Fodéba Keïta | |
Office1: | Minister of Defense |
Term Start1: | 1961 |
Term End1: | ? |
Birth Date: | January 19, 1921 |
Birth Place: | Siguiri, Guinea |
Death Place: | Guinea |
Occupation: | Dancer, musician, writer, playwright, composer and politician |
Fodéba Keïta (January 19, 1921 in Siguiri – May 27, 1969 at Camp Boiro) was a Guinean dancer, musician, writer, playwright, composer and politician. Founder of the first professional African theatrical troupe, Theatre Africain,[1] he also arranged, the national anthem of Guinea.
Keïta was the son of a male nurse.[2] He received his early education at the École normale supérieure William Ponty.[3]

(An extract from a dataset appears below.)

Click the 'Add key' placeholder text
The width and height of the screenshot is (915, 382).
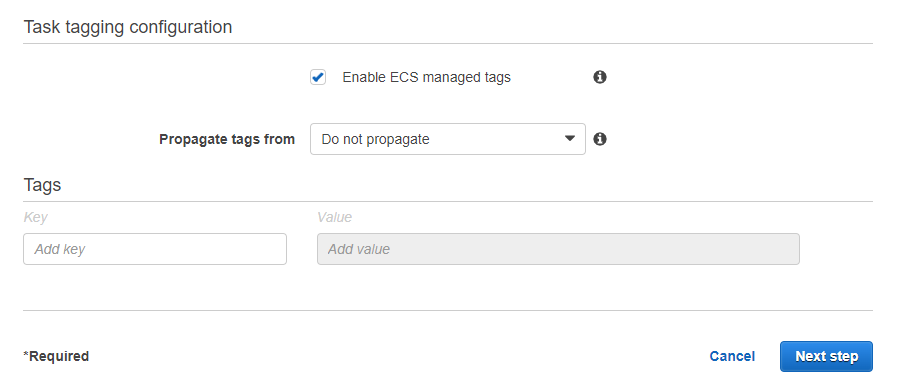[60, 249]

During his law studies in Paris in 1948, he founded the band Sud Jazz. Beginning in the late 1940s, he founded Théâtre Africain (later Les Ballets Africains),[4] a successful ballet group which toured Africa for six years and later became the national dance company of Guinea; then president of Senegal Léopold Sédar Senghor held it in high esteem.[5] With Kanté Facély and Les Ballets Africains, he became instrumental in showcasing previously unknown Mandé performance traditions to other continents as well.[6]
After returning to Guinea, he published the poetry collection Poèmes africains (1950), the novel Le Maître d'école (1952), and in 1957, Keïta wrote and staged the narrative poem Aube africaine ("African Dawn")[7] as a theatre-ballet based on the Thiaroye massacre.[8] In African Dawn, a young man called Naman complies with the French colonial rulers by fighting in the French Army only to be killed in Thiaroye in Senegal, in a dispute between West-African soldiers and white officers.[9] [10] However, his works were banned in French Africa as he was considered radical and anticolonial.
Politically active in the African Democratic Rally, Keïta worked closely with Guinea's first president Sékou Touré from 1956, and in 1957 was elected to the Territorial Assembly.[11] In 1961, Keïta was appointed minister for defense and security. He uncovered alleged plots against Sékou Touré, but was imprisoned in the infamous Camp Boiro, a prison he himself helped construct,[12] for alleged complicity in the February 1969 Labé Plot, and was subjected to torture ("diète noire" – complete food and fluid withdrawal).